(Stored dataset items)
* * * *
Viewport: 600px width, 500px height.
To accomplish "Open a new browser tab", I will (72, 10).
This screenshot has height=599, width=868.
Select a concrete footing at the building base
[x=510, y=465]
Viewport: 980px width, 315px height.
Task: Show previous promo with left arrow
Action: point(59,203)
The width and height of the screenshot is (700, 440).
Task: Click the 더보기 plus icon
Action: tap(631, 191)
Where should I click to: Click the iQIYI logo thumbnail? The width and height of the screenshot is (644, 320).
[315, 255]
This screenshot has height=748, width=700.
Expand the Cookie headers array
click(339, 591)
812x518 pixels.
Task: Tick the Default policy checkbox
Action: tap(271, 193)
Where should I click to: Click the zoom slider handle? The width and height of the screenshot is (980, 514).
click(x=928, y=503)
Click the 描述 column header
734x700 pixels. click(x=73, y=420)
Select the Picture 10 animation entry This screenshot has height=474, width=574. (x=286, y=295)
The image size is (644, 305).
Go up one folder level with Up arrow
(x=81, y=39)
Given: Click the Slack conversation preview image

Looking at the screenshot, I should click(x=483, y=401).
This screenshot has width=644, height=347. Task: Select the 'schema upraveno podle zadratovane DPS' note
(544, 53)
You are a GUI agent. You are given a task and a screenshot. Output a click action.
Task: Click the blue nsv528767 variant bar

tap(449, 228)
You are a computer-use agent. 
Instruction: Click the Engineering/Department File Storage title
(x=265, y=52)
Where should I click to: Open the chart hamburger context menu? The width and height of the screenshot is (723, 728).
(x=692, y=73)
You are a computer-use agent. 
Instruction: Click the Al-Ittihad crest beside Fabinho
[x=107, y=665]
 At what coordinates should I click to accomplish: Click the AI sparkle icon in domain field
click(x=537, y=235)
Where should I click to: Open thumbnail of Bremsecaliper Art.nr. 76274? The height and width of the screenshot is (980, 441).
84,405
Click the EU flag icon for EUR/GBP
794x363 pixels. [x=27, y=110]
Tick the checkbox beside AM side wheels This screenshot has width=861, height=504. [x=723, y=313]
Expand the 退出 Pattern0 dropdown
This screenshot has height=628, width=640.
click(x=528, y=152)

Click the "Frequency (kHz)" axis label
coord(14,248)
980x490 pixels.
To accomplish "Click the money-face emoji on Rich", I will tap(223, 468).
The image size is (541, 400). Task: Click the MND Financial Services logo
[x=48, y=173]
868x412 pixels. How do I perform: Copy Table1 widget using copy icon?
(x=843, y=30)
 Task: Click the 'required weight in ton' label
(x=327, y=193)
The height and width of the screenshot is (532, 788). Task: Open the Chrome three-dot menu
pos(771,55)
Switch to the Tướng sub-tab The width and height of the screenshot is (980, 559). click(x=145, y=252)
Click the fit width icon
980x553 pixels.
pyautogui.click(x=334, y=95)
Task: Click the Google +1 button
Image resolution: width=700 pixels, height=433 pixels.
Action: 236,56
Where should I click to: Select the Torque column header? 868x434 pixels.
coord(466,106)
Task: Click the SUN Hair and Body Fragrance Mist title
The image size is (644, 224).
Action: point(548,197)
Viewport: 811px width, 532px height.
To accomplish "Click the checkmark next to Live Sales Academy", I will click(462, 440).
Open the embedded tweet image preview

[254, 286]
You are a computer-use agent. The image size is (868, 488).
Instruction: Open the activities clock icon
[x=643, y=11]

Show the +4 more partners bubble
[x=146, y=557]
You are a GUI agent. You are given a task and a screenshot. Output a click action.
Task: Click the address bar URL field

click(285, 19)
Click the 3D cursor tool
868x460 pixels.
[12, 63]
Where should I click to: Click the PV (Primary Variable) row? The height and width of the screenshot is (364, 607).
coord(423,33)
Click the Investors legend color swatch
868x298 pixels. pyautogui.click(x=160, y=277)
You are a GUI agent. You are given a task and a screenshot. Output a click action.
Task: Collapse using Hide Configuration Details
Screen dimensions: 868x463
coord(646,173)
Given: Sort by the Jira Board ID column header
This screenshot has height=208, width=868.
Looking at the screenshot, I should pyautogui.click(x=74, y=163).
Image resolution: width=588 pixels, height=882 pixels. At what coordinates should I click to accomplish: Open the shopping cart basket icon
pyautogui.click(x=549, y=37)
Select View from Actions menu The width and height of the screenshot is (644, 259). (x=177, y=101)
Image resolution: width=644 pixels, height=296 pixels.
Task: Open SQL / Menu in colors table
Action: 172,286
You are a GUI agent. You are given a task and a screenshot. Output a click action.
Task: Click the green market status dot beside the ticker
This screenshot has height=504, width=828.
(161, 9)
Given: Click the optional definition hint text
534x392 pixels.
* * * *
**Activity**
Give back the opening line of the records above and every line after it, up to and including the one with "This screenshot has height=748, width=700.", unchanged.

**Your solution**
Viewport: 600px width, 500px height.
To accomplish "Open a new browser tab", I will (72, 10).
This screenshot has height=599, width=868.
Select a concrete footing at the building base
[x=510, y=465]
Viewport: 980px width, 315px height.
Task: Show previous promo with left arrow
Action: point(59,203)
The width and height of the screenshot is (700, 440).
Task: Click the 더보기 plus icon
Action: tap(631, 191)
Where should I click to: Click the iQIYI logo thumbnail? The width and height of the screenshot is (644, 320).
[315, 255]
This screenshot has height=748, width=700.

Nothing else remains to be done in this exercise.